Working Papers
“Attitudes toward Immigrants, Information Shocks and Hate Crime” with Jake Bradley, Facundo Albornoz, Silvia Sonderegger and Devesh Rustagi
Submitted to the Review of Economic Studies
Available also from CAGE Working Paper No. 802/2026 [PDF]
There are concerns over the rise in populism and hate crimes targeting minorities in democracies. We examine whether national information shocks triggered by political events play a role. Focusing on two UK events that revealed nationwide anti-immigrant sentiment, we document counterintuitive results: large, persistent surges in hate crimes in the post-event periods in areas with pro-immigrant, rather than anti-immigrant, attitudes. We show that the xenophobic minority residing in pro-immigrant areas experience stronger belief shocks from these events, inducing them to update their beliefs about social acceptability of hate. Our findings highlight how heterogeneous priors interact with national events to amplify xenophobic behaviour.
“Political Competition and Tax Expenditures: A Machine Learning Approach to 121 years of U.S. Laws“ [ JMP]

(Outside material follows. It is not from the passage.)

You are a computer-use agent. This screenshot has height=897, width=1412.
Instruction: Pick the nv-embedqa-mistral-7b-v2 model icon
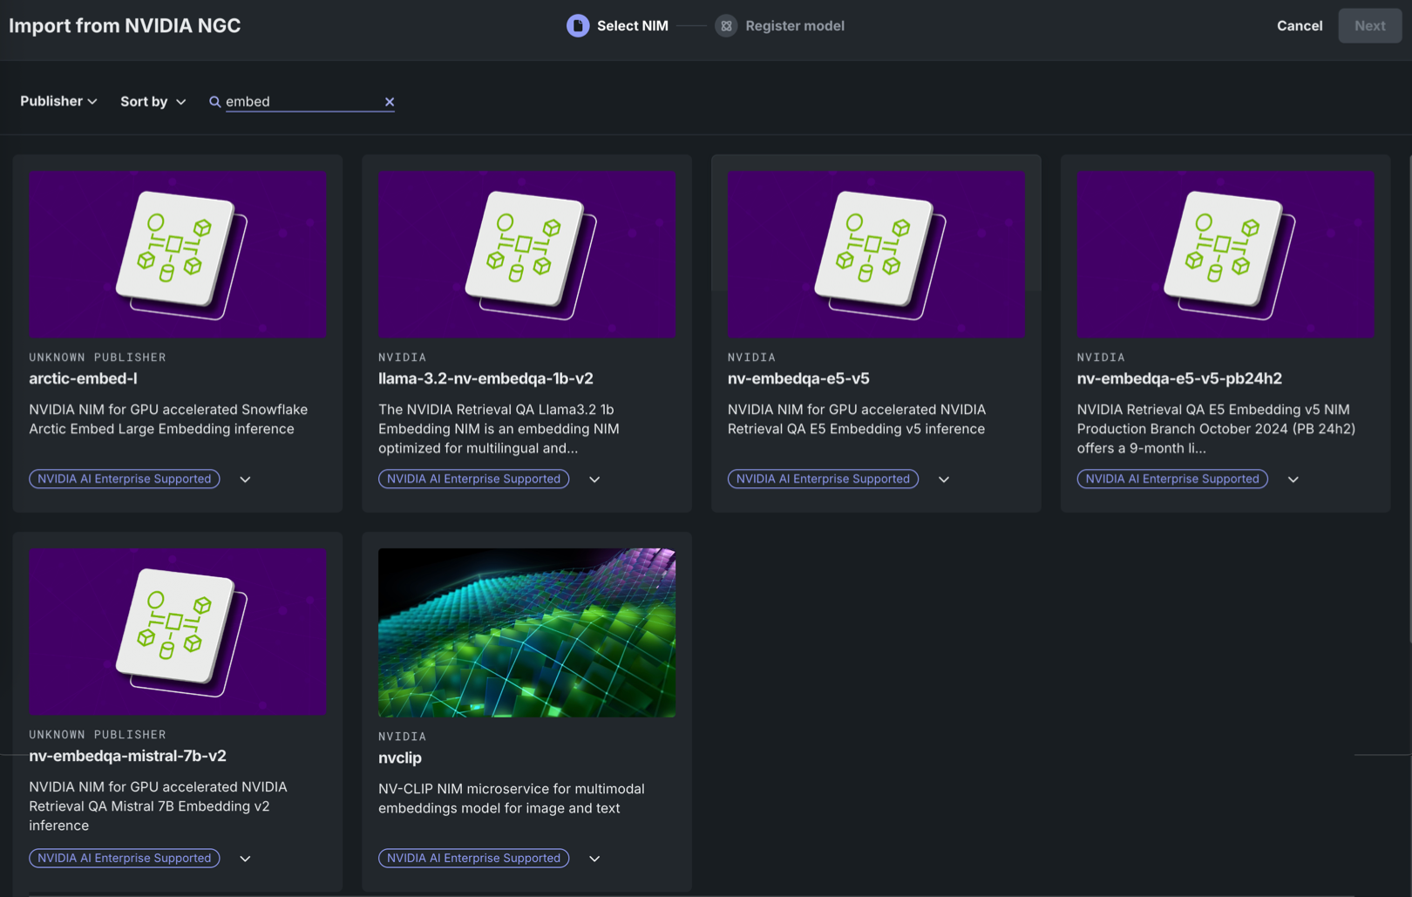(x=178, y=631)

Tax complexity imposes significant costs on society, yet we know little about its political determinants. Does political competition drive tax complexity? I examine this question in the context of the US. I capture political competition by the closeness of elections and tax complexity by the prevalence of tax expenditures (TEs) (exemptions, deductions, and credits). I use machine learning to identify TEs in a novel dataset of over 3.1 billion words of legislative text built from the State Session Laws spanning 121 years (1900-2020). I find that overall political competition leads to fewer TEs. Importantly, this effect varies by party control. When elections are close, Republican-led legislatures enact more TEs than Democrats, particularly when campaign contributions from wealthy donors are large. Their strategy is to obfuscate the true tax burden on high-income earners by increasing tax complexity via TEs in order to win elections. These results challenge the conventional view that political competition uniformly improves policy outcomes, showing instead that its effects depend on partisan incentives.
“Tax Expenditure and Transparency Laws in the U.S.“ with Dario Tortarolo
We study to what extent the implementation of evaluation laws affects reported tax expenditures. We exploit the staggered introduction of tax incentives evaluation laws (TIELs) in US states, from 1999 to 2019. Using a novel digitized database of states’ tax expenditures and an event study approach based on the year these laws were enacted, we show that evaluation laws matter for transparency. We find that following the implementation of TIELs, reported tax expenditures increased on average by 14%, equivalent to about 2.44 billion USD at 2023 prices. This effect persists even four years after the laws are introduced. However, we find no changes in states’ tax revenues and direct spending after the TIELs were passed, which indicates that the observed higher reported tax expenditures correspond to previously hidden undisclosed tax expenditures provisions. We explore some mechanisms and find that the results are driven by states that are “making progress” in strengthening evaluation practices and by those that have a long budget cycle. Moreover, we explore potential electoral consequences for the ruling party. We find no effect on incumbent voting share. Finally, using text analysis to identify tax expenditure provisions in the tax legislation, we do not find a similar transparency effect in trying to make tax expenditure clauses more understandable for taxpayers.
Work in progress
“The Political Distraction Game: Social Divisiveness and Economic Policy in U.S. State Legislatures” with Elliott Ash and Jean-Paul Carvalho
Publications
“Venezuela at the stage of macroeconomic collapse: A historical and comparative analysis” (with Jose Manuel Puente), Journal America Latina Hoy (2020).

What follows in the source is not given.